BEGIN EXTRACT PROVIDED

One of the prizes of our affluence is that more Australians than ever before will survive until old age. Average life expectancy in Australia is now 77 years for men and 83 years for women.1 Increasing longevity is an indicator of social and economic progress, and, in the opinion of some experts, brings a more balanced age structure to the population.2 However, in policy debates in Australia, and in particular in debates about health financing, this success has been greeted only with dire predictions of skyrocketing costs.3-5

This is strange, because most experts think that healthcare systems have little to fear from population ageing;6,7 numerous studies have shown that the effects of population ageing will be small and manageable.8-14 What then is the evidence about the effect of population ageing on healthcare costs and why has pessimism about population ageing become embedded in the conventional wisdom of health policy?

Effect of population ageing on healthcare costs
International comparisons

It is true that older people use more healthcare than younger people and that the proportion of older people in the population is increasing. However, it is possible that aggregate health costs are determined by factors that are independent of the age structure of the population, and that the age structure merely defines the distribution of predetermined expenditures.8 International comparisons support this hypothesis.

More specifically, across the countries belonging to the Organisation for Economic Co-operation and Development (OECD), ageing of the population is not related to health expenditure as a proportion of GDP (Pearson’s correlation coefficient, 0.11; 95% CI, 0.29 to 0.48; P = 0.59). The Box shows health expenditure by proportion of population aged 65 years or older in 26 OECD countries. All the countries in the lower right-hand quadrant have populations with a greater proportion of older people than in Australia, but they spend less on health as a percentage of GDP. Most have similar, if not better, health outcomes, as measured by life expectancy. For example, in the year 2000, 17.3% of the Swedish population were aged 65 years or older, but that country spent only 8.6% of its GDP on health. This is less than the 9.3% spent by Australia in 2001–02, when only 12.7% of the population was 65 years or older. The proportion of the Australian population aged 65 years or older will not exceed 17% until the year 2020.

Projections from modelling

Regardless of the current experience of these “older population” OECD countries, projections of future health expenditure usually assume that population ageing and aggregate costs are closely related. Even using this (possibly incorrect) assumption, projections from models, both for Australia and for other established market economies, consistently show that any increase in expenditure due to population ageing is likely to be small and manageable.

END EXTRACT PROVIDED
BEGIN SOURCE MATERIAL

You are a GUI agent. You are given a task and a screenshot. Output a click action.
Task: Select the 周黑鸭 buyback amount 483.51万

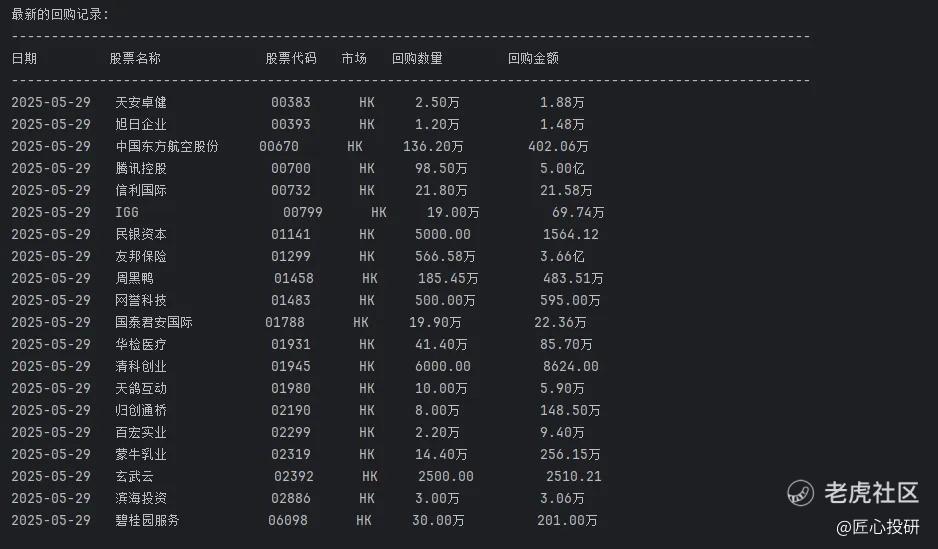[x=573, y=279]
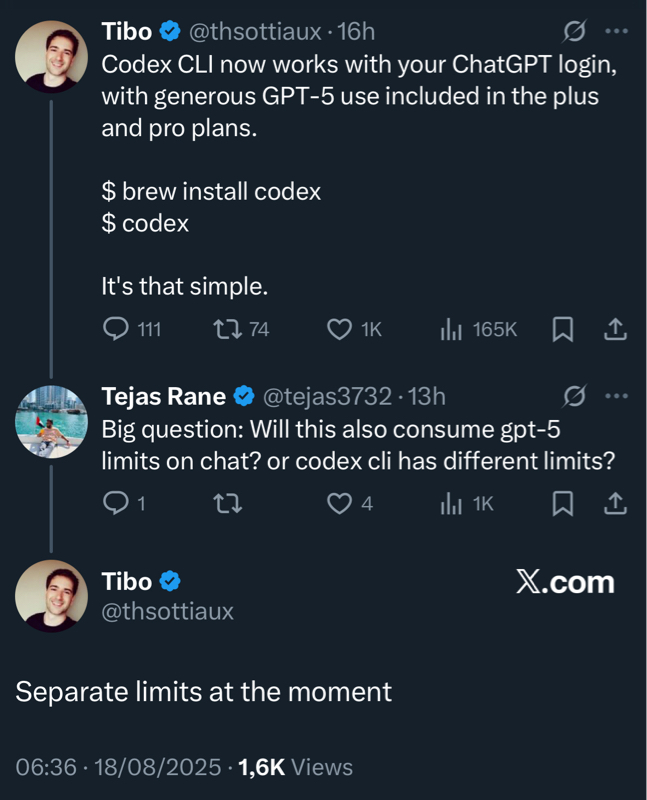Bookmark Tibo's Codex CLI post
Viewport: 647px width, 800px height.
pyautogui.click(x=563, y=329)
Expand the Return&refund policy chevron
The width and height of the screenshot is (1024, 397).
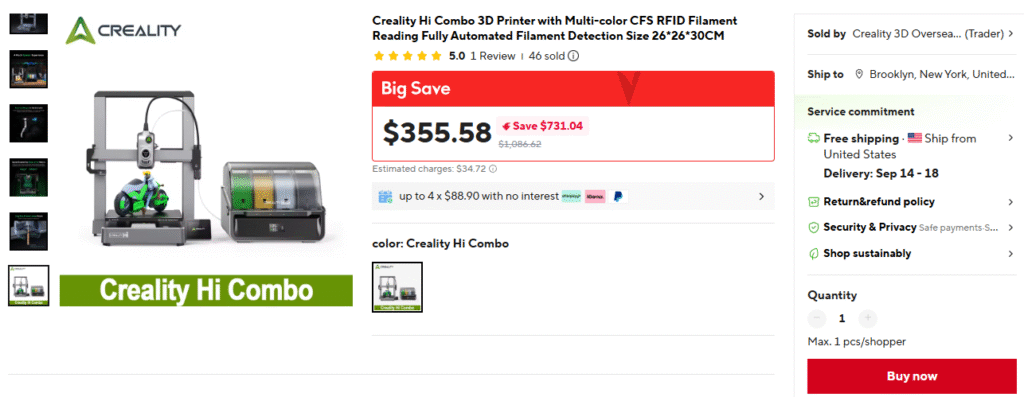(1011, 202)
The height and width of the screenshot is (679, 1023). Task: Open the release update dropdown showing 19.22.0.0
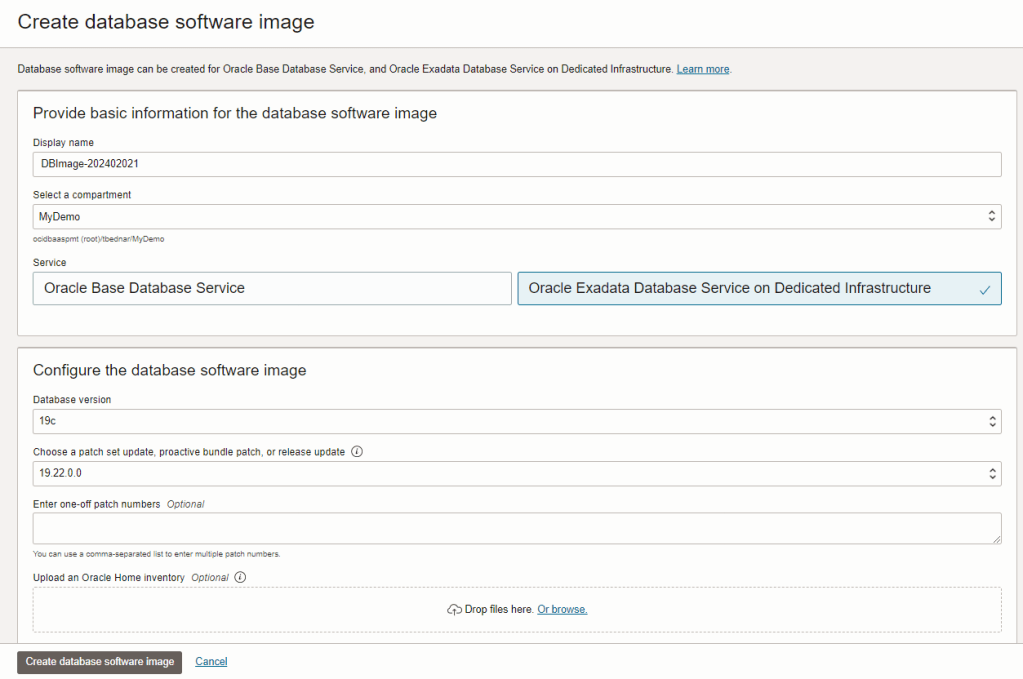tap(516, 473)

END SOURCE MATERIAL
BEGIN SOURCE MATERIAL

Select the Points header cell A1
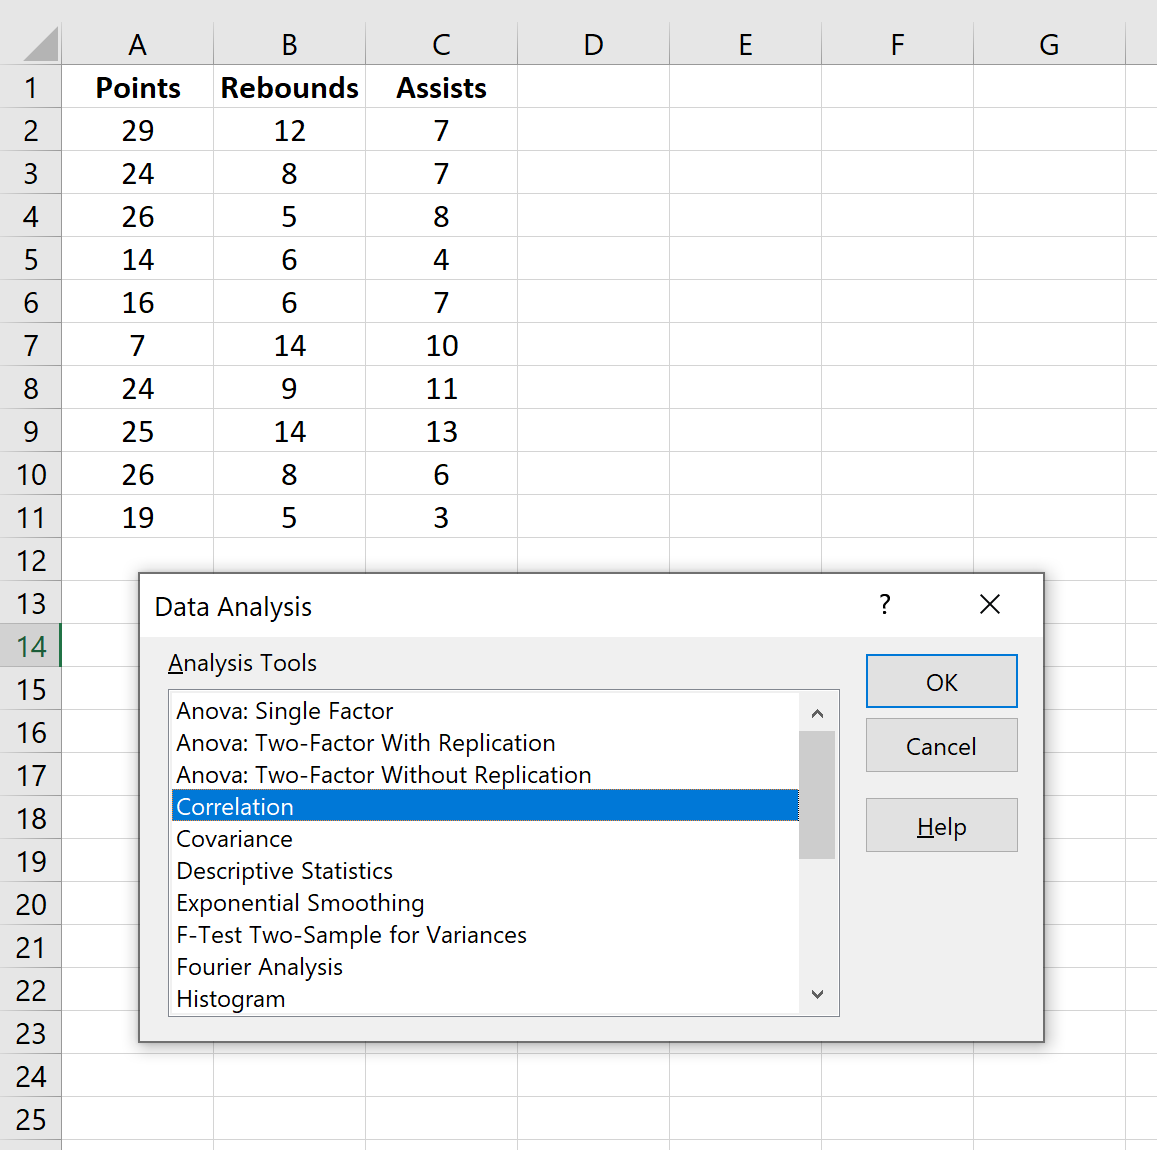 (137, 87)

END SOURCE MATERIAL

• ACTIVITY 1: In the text on population ageing and healthcare costs, what percentage of its GDP did Sweden spend on health in 2000?
• ACTIVITY 2: Reproduce the stretch of the population ageing text from "It is true that" through "support this hypothesis.", word for word.
Nothing in the rows is needed here.

• ANSWER SECTION 1: 8.6%

• ANSWER SECTION 2:
It is true that older people use more healthcare than younger people and that the proportion of older people in the population is increasing. However, it is possible that aggregate health costs are determined by factors that are independent of the age structure of the population, and that the age structure merely defines the distribution of predetermined expenditures.8 International comparisons support this hypothesis.